» **Input data**:
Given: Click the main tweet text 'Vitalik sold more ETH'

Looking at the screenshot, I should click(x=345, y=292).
* * *
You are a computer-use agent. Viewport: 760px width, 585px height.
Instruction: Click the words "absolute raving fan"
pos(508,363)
==
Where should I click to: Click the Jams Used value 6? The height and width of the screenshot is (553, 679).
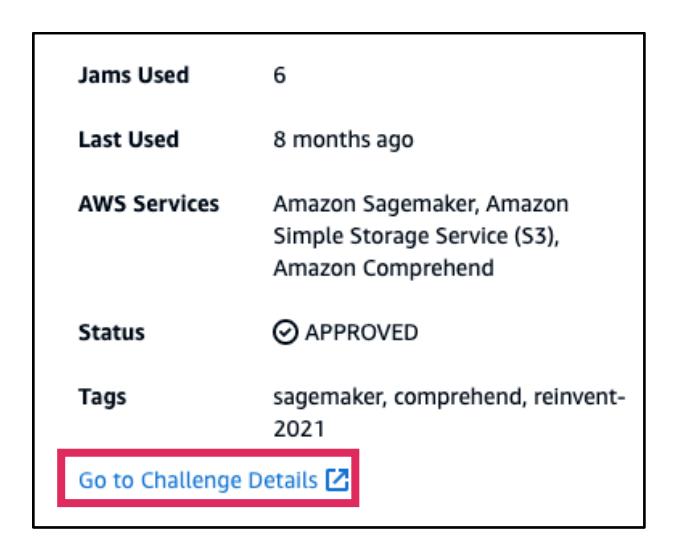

» **Exercise details**:
Which lines of the listing contain the word "width"? Copy each of them.

» **Solution to this task**:
You are a computer-use agent. Viewport: 760px width, 585px height.
Where should I click to: Click the Jams Used value 6? The height and width of the screenshot is (553, 679).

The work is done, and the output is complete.